A. J. : Je sens que je ne vais pas mourir. Je n’ai aucun désir de disparaître, j’ai de la pitié pour moi (il sourit). Mais au moins, j’ai vaincu le rêve : chaque nuit, je me couche, je suis conscient et, à un moment donné, je me suis endormi sans m’en rendre compte. J’ai appris à accepter à m’endormir. La mort c’est pareil : tu acceptes de t’endormir et ça va. On ne peut pas se guérir soi-même parce qu’on vit dans le mystère absolu. Je ne connais pas ce qu’il y a à l’intérieur de mon cerveau, personne ne le sait, je ne connais pas ce qu’il y a au centre de la Terre, on ne connaît pas ce qu’est l’univers et on ne connaît pas ce qu’est le tout. Donc nous sommes des êtres absolument ignorants.

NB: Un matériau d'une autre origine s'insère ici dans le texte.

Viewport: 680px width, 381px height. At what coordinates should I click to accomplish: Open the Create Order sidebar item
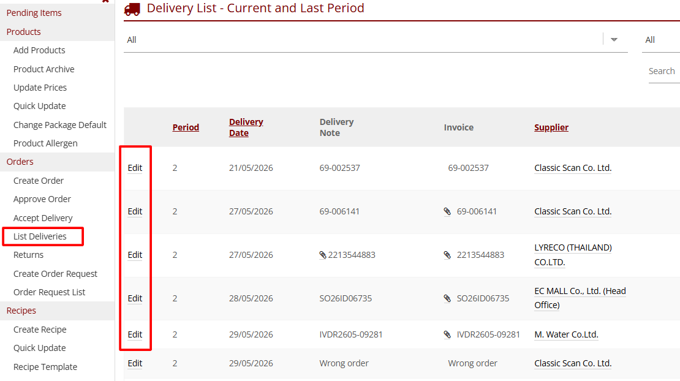tap(39, 181)
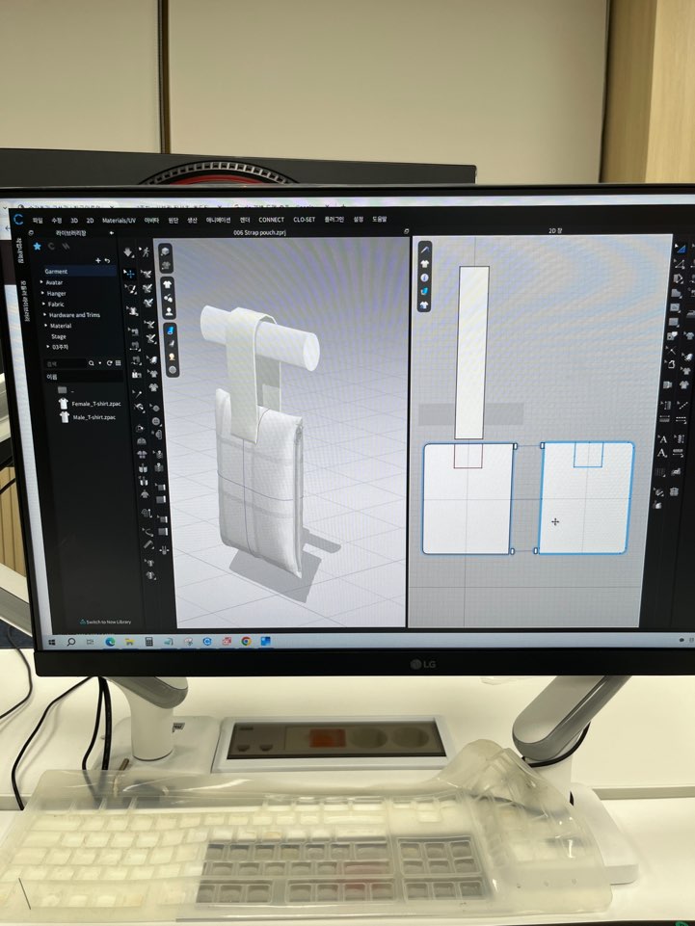Click the favorites star icon in Library
The image size is (695, 926).
[x=38, y=247]
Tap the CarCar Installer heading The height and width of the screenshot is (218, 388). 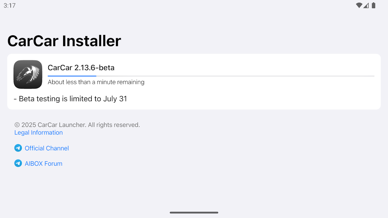(64, 41)
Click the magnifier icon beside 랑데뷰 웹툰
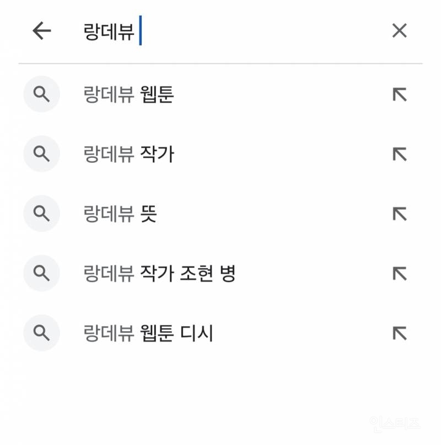The height and width of the screenshot is (445, 441). point(41,94)
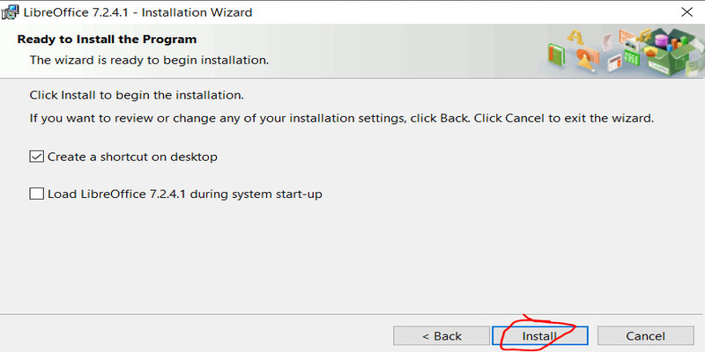Click the golden letter A icon
This screenshot has height=352, width=705.
pyautogui.click(x=575, y=37)
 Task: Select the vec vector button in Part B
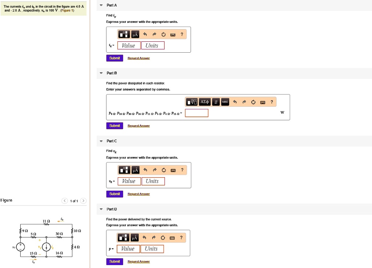(x=225, y=102)
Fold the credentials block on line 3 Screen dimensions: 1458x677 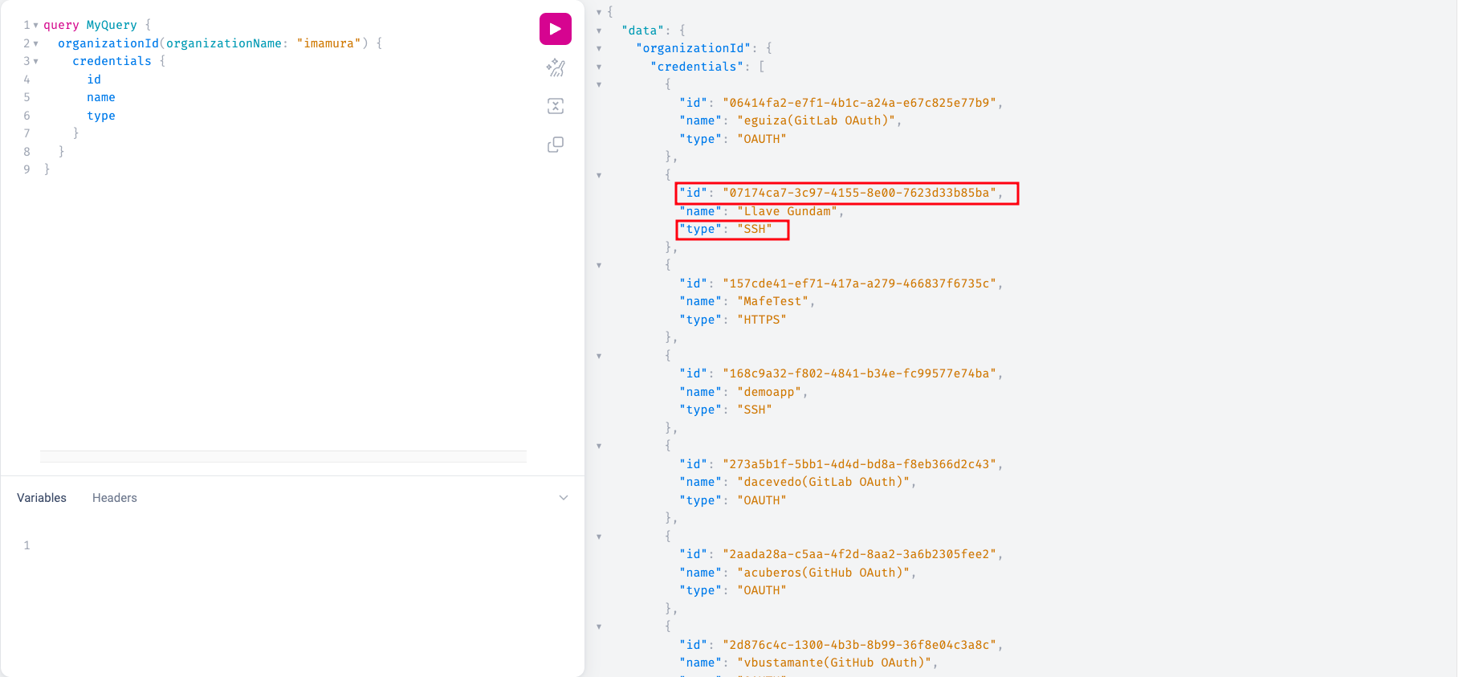click(x=35, y=62)
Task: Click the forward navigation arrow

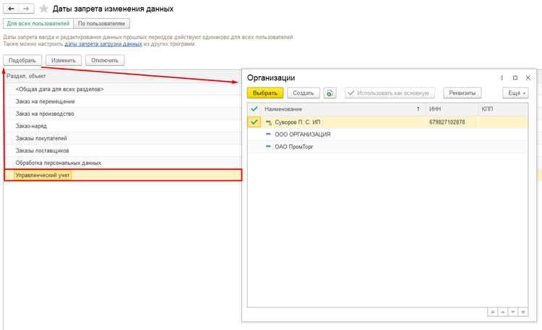Action: coord(26,9)
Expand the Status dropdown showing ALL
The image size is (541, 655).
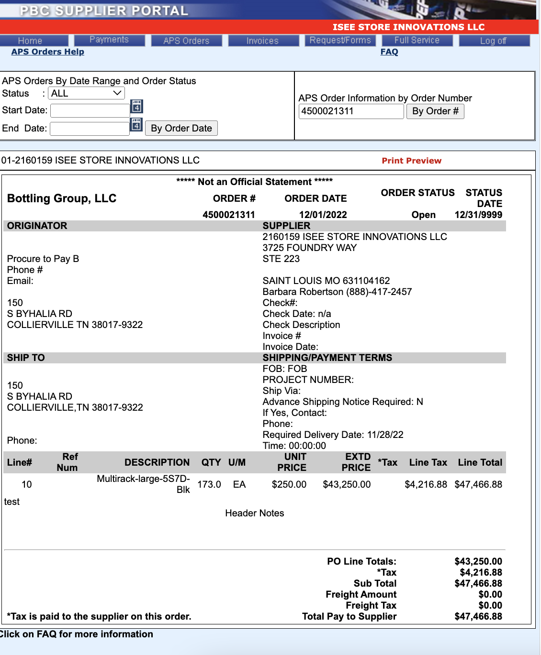[x=86, y=93]
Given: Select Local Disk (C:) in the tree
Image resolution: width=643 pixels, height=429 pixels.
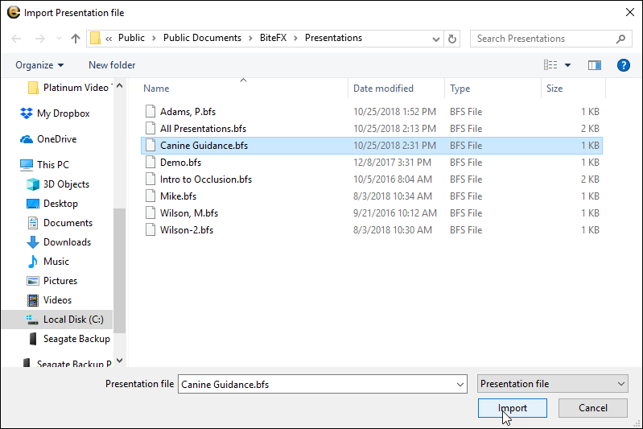Looking at the screenshot, I should click(72, 320).
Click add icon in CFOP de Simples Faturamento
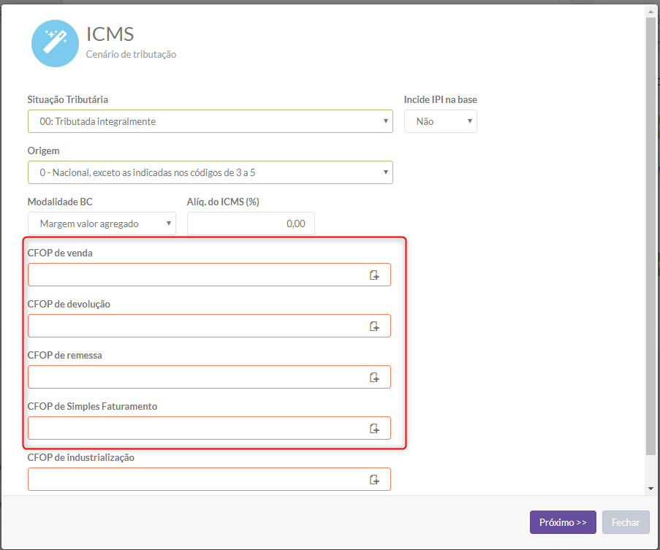The width and height of the screenshot is (660, 550). pos(374,429)
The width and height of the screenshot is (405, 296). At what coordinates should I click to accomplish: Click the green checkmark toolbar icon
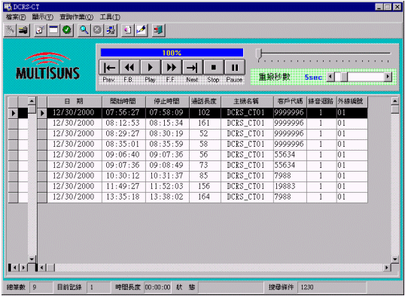pyautogui.click(x=67, y=30)
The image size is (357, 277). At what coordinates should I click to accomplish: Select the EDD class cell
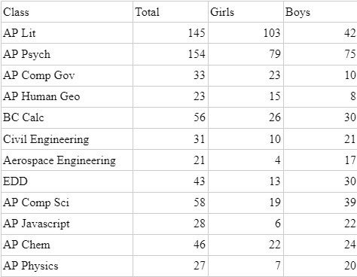(x=67, y=181)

Et pourtant, nous sommes dans une époque où les gens veulent tout savoir, tout connaître, où pratiquement plus personne n’accepte de vivre en acceptant le mystère. Pourquoi l’homme a ce besoin d’outrepasser l’ignorance ?
A. J. : Parce qu’on est curieux (il rit) ! Moi, sincèrement, je n’ai pas résolu le problème de la curiosité, mais j’avance, dans le sens où j’arrête de chercher. Et je suis d’accord : il faut accepter l’ignorance et il faut le faire pour élargir sa conscience le plus possible, sans fantaisie, sans croyance, donc sans religion. Moi, je crois en l’expérience, pas en la croyance.

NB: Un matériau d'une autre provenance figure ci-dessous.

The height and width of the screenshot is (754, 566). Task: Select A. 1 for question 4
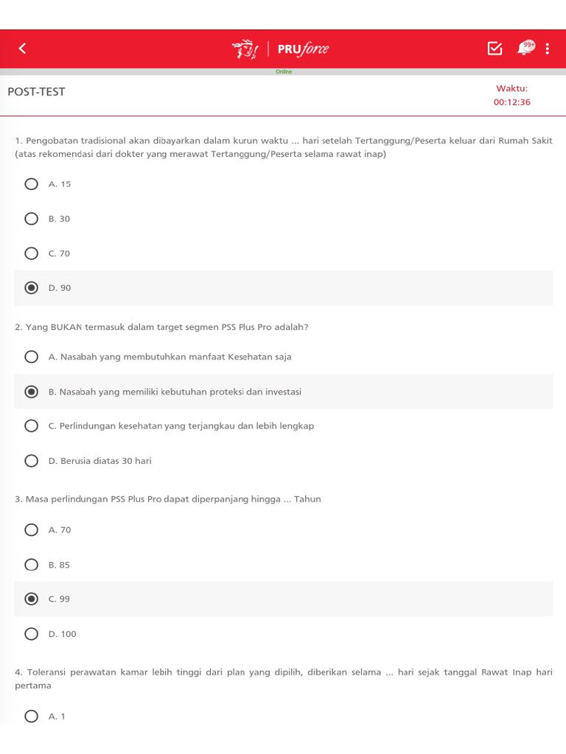point(32,716)
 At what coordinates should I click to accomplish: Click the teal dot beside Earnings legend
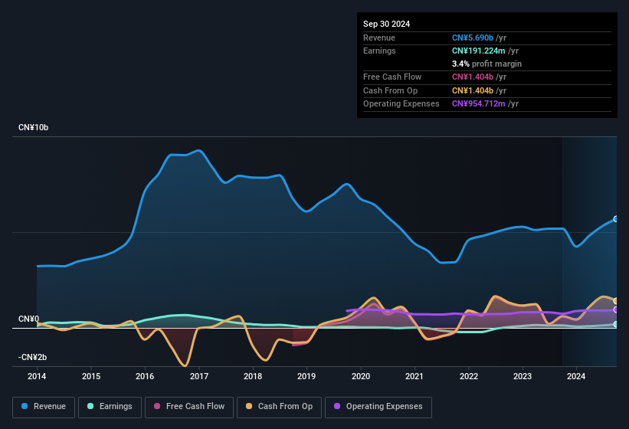click(90, 407)
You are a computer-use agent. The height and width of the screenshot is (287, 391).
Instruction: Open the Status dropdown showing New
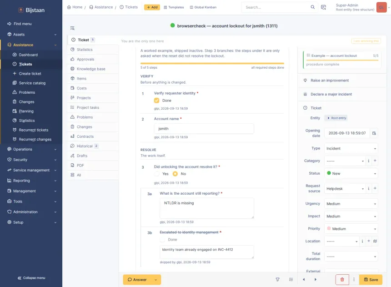point(351,173)
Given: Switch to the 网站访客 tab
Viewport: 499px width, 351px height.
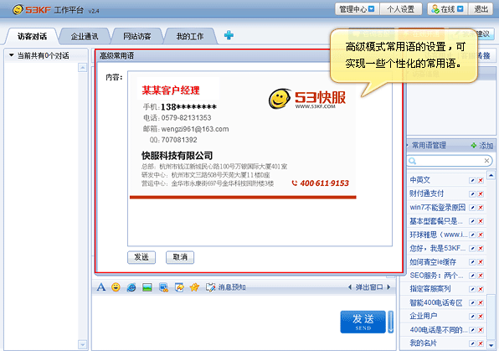Looking at the screenshot, I should (137, 36).
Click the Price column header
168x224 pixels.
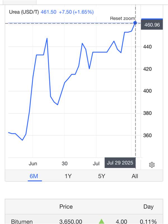[66, 207]
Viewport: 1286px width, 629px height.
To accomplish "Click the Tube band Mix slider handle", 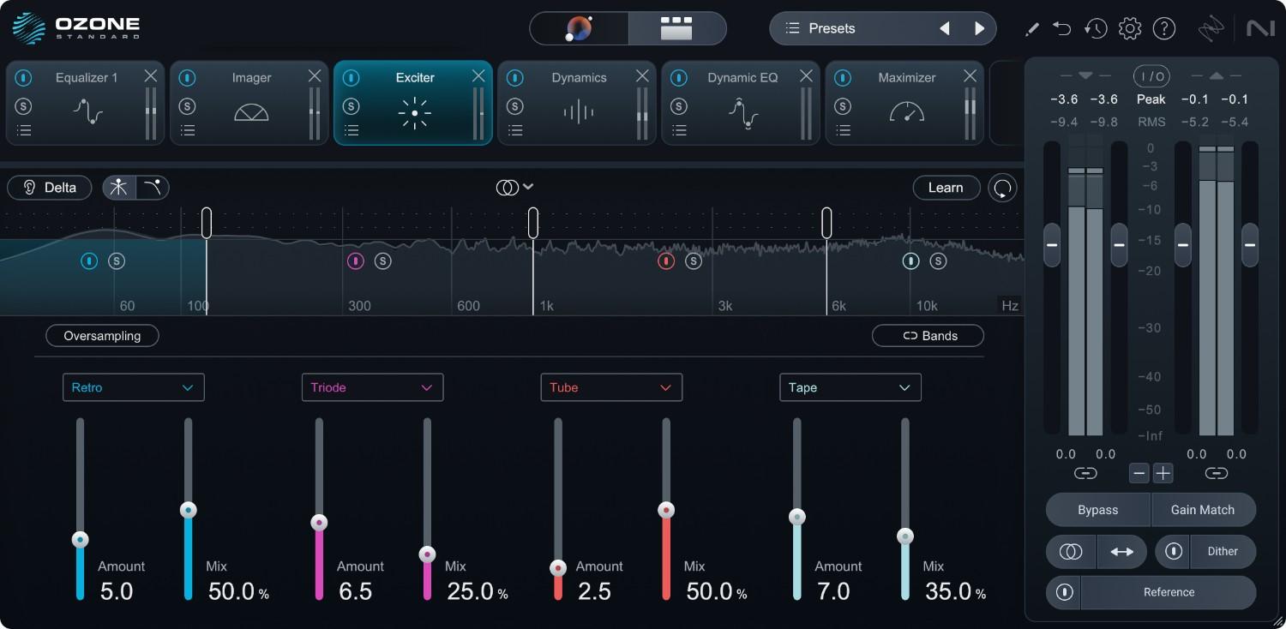I will tap(666, 510).
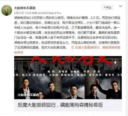128x116 pixels.
Task: Open the 人民的名义 poster image
Action: [68, 78]
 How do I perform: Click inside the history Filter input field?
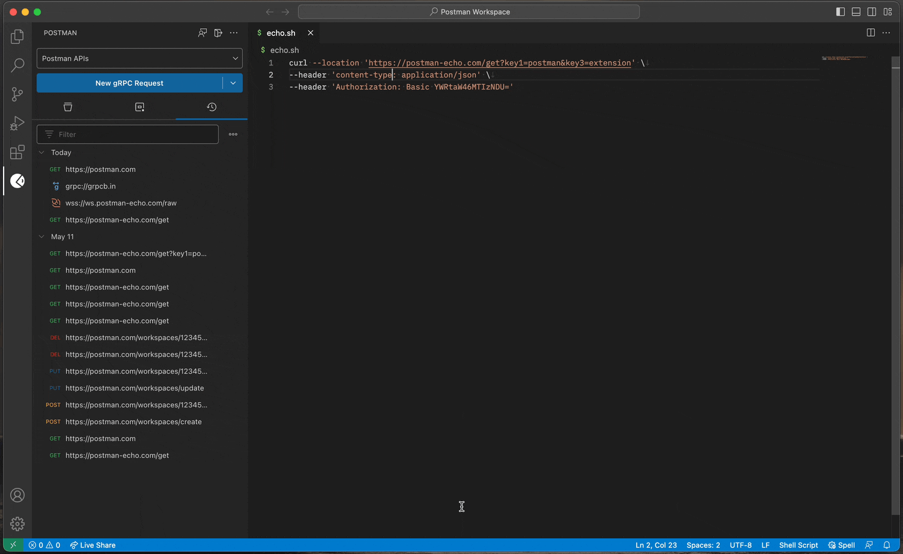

P. M.-J. : L’expérience peut être aussi une forme de conviction profonde. On dit toujours que la foi est une forme de placebo ou d' »aspirine métaphysique », comme le dit Alejandro, mais parfois, avoir une certitude, c’est un état, pas une conviction. C’est comme être artiste : on l’est ou on ne l’est pas. Cette conception de non-séparation entre la vie et la mort, ce n’est pas que ça me rassure ou que j’ai appris à le croire. Simplement, j’accepte le mystère.

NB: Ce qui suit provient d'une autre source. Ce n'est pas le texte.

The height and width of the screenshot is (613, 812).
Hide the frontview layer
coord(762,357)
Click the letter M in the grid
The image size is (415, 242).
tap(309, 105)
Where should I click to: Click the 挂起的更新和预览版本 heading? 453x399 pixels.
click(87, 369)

A. J. : Vivre dans l’ignorance et l’accepter, c’est le bonheur. Tu t’acceptes. « Je ne sais rien. » Et accepter cela, c’est l’humilité. Si l’on n’est pas humble, on ne réussit rien. Et c’est en vivant avec honnêteté que l’on connaît le bonheur. Regarde Pascale : moi, je trouve que ses cheveux sont très beaux. Mais peu à peu, il commence à y avoir des cheveux blancs et Pascale dit qu’elle veut les laisser tels qu’ils sont. Je pense que c’est une position philosophique parfaite : « Je suis ce que je suis et je l’accepte. » J’ai des amis qui font des implants, ça marche très bien mais ils restent une semaine avec le visage gonflé (il rit). Moi, j’avais des cheveux énormes, on aurait dit un lion. Maintenant, il m’en reste très peu mais je les accepte, et l’acceptation de soi, c’est la liberté. Dans Psychomagie, c’est ce que j’ai fait : on n’a jamais vu l’être réel filmé dans le moment, sinon parfois dans les documentaires. L’émotion existe, on ne la cache pas.